Я стряхнул рукой, не поднимая ее, чтобы и мысли у них не возникло, будто я мог пару алмазов сбросить себе в рукав.
Краска вернулась на лица окружающих, а начальник охраны снял шапку-ушанку и утер ею свой вспотевший лоб.
— Ё-моё! — сказал он. — Вот и пускай этих журналистов! Я б вас не только на фабрику — и в карьер бы не пускал!
В карьере моей памяти, уже давно окаменев, серыми «рисинками» лежат воспоминания об Одессе. Но спустя 35 лет после своего последнего пребывания в Одессе я снова оказался там, на несостоявшемся празднике кино под названием «Эхо “Золотого Дюка”», и эти «рисинки» сами всплыли и потекли по конвейеру памяти. Вот они — неполированные, без огранки, просто горсть воспоминаний в лучах сентябрьского одесского солнца…

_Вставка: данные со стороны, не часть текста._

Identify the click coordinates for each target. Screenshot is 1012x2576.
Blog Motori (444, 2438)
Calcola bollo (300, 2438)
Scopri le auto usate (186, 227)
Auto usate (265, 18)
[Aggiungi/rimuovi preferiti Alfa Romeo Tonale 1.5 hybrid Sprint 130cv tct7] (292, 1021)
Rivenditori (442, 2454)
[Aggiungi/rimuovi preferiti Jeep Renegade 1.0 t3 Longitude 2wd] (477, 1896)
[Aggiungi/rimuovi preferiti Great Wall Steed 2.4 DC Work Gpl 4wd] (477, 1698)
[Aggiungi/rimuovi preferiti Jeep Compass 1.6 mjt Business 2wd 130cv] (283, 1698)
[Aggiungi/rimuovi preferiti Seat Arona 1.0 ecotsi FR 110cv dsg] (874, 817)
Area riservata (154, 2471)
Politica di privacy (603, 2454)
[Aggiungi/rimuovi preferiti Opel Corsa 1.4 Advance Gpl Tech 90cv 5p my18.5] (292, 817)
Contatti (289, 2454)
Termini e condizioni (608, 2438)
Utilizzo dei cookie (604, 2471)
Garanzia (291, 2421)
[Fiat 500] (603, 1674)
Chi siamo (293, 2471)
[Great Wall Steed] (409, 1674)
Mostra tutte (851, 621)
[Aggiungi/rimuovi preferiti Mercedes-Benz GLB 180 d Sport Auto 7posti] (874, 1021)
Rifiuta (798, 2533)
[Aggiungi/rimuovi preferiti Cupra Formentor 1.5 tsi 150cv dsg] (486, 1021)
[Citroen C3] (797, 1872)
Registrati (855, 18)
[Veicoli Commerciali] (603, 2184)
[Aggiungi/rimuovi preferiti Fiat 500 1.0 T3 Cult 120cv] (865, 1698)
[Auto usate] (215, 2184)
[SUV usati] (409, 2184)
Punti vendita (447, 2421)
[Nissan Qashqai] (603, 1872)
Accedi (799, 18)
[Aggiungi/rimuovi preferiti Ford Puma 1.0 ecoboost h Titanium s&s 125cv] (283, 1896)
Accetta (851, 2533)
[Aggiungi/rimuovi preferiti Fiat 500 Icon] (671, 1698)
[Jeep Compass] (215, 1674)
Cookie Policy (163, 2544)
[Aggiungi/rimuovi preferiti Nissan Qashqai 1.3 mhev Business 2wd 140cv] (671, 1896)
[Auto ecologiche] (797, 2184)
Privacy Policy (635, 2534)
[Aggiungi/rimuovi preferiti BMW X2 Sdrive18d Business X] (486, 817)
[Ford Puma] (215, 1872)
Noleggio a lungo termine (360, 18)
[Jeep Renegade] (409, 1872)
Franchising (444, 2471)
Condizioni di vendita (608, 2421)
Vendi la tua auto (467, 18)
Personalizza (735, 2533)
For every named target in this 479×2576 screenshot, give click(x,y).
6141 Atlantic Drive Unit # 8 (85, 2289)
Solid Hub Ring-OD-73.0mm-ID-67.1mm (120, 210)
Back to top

Еще в детстве, зачитываясь Бабелем, Багрицким и Грином, я мечтал об Одессе. Но я родился в Баку, войну — младенцем — провел в Сибири, детство — в Полтаве, армейскую юность в Эстонии, а газетную — снова в Баку. В 21 год меня наконец приняли во ВГИК, я гордо сообщил об этом своему патрону Н.Н. Гладилину, бывшему главному редактору газеты «Бакинский рабочий», которого выставили из Азербайджана (частично из-за моих фельетонов) и которого Л.И. Брежнев перевел в Кишинев главным редактором «Советской Молдавии».
— Приезжай в гости! — сказал мне по телефону Николай Николаевич.
Я взял в «Комсомолке» командировку в Молдавию и приехал в Кишинев.
Гладилин решил показать своей редакции «пацана», которого он сделал «человеком», и потому устроил мне царский прием — меня ждал «люкс» в лучшей гостинице, редакторская машина, юная журналистка в сопровождение и знаменитые Крюковские подвалы Молдавского института виноделия. После трех дней в Кишиневе Гладилин спросил:
— Куда ты теперь?
— В Одессу, — сказал я. — Всю жизнь мечтал…
Он усмехнулся:
— Ладно, так и быть — возьми мою машину с шофером и дуй в Одессу! На три дня машина твоя!
В Одессе я с помощью местных журналистов первым делом разыскал старика по фамилии Борисов, который лично знал Бабеля, Багрицкого и Катаева. Я усадил его в машину, и в современной — на ту пору — Одессе этот Борисов показывал мне Одессу 20-х годов. Он отвез меня на квартиру Багрицкого, но ее я уже не помню, зато хорошо помню квартиру Бабеля.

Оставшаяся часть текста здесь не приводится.